Max Payne introduces its levels with cutscenes styled after a graphic novel, with deeply hard-boiled text read out loud by our po-faced hero over lingering still scenes which aim for atmospheric and generally land at boring and artless. Everything is overstated and laid on thickly and clumsily. This is a game whose first part is called The American Dream. In which the weather isn’t cold, but “Outside the mercury was falling fast. It was colder than the Devil’s heart, raining ice pitchforks as if the heavens were ready to fall”. Note the careless repetition of “fall”, one bum note among many. It almost crosses into parody at points, but when Max says that he needs to take us back three years to when the pain started, it’s with a dull sincerity that closes off the possibility. 

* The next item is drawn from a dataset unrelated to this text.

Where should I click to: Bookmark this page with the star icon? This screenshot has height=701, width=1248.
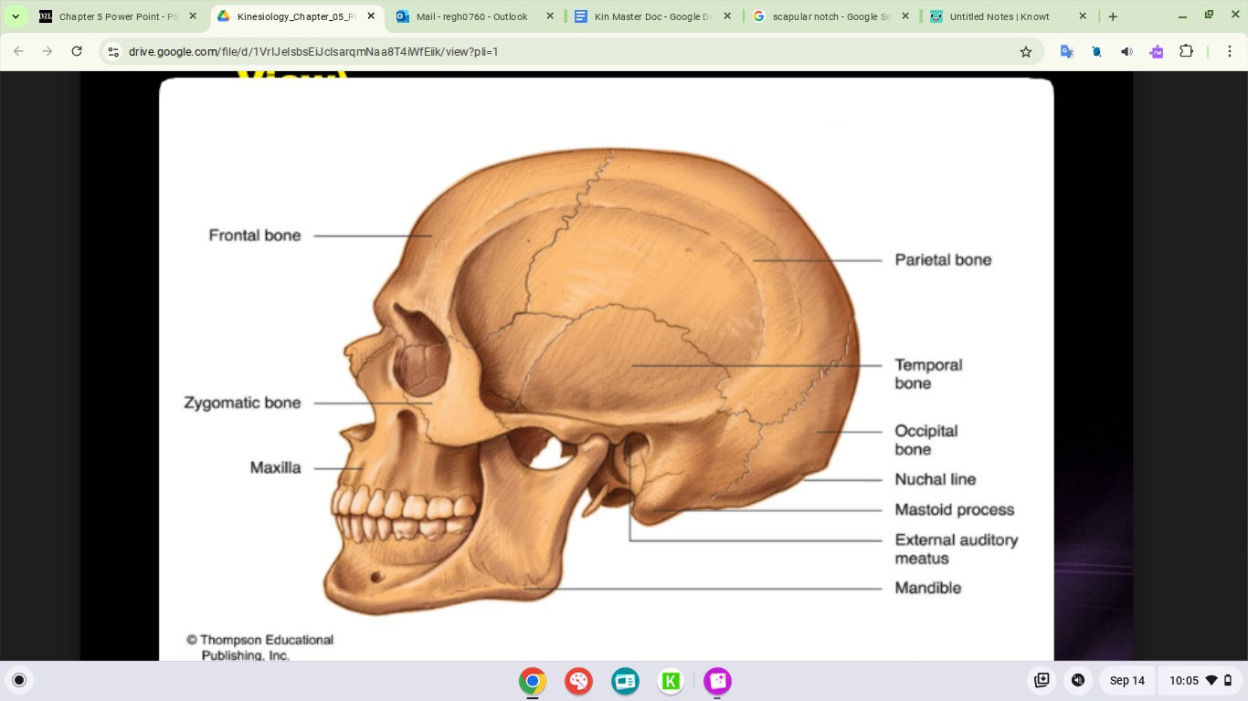tap(1025, 52)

And so the prologue has you take control of Max Payne and walk through his house, narrative carefully suspended so that however long you take to find the stairs, you always arrive in place just in time to hear Max’s baby and wife get murdered by crazed junkies on a new drug. You get to shoot the junkies to death and see his wife’s sexy corpse. The dead baby seems pretty much an afterthought, the music box lullaby playing in the room a manipulation which would feel crass even if there was any craft to the scene elsewhere. But then, no one here is granted the luxury of any kind of personhood. Even when the scene is revisited in a later meta drug trip dream sequence, that doesn’t change. Max Payne’s wife and baby exist only to die, and to maximise his pain, the better to justify his future killing spree. Nothing more.

There is more to Max Payne than the parts where it tells you its story. That’s a relatively small part of the game, timewise. You spend a lot more of your time on third person shooter gameplay, making your way through places which have a decent sense of reality while channeling you through a straightforward path, shooting people before they can shoot you. Chief among the tools for this is bullet time, inspired by John Woo’s films and a couple of years after The Matrix had popularised the visuals (and the new name) in the West. 

Press L2 and you get a limited period of time when everything is in slow motion, allowing you to dodge bullets, except that your own guns fire at normal pace. So you can dodge around the room filling everyone full of bullets, come out of bullet time before your meter runs out, and watch them die, brief cutaways showing their bodies flying in similar cinematic slow motion. The strongest part of the bullet time mechanic as an idea is not even how cool it feels, but the effect it has once your meter runs down and you have to compete on a fairer basis. Trying to get a shotgun blast off before you get hit becomes filled with a new level of desperation that wouldn’t be there if you always had to do it that way.

There is no in-narrative explanation for why Max can slow time and why others don’t get the same benefit of adrenaline. If the idea is that his pain has maxed out so far as to give him special powers, it’s not drawn out. Fair enough; just being able to hide by doorways and see over his shoulder around corners is already a magical ability which might be odd to explain. I don’t experience the gameplay and story as two separate, unconnected things, though. If it was a game about making your way through places and shooting people for no reason I would almost certainly have enjoyed the technical aspect of it more. The highpoint of my enjoyment was the tutorial, before I knew anything about the story. It had less interesting fights but an air of panicked oddness, with payphones ringing to no-one and endless enemies filling otherwise deserted streets.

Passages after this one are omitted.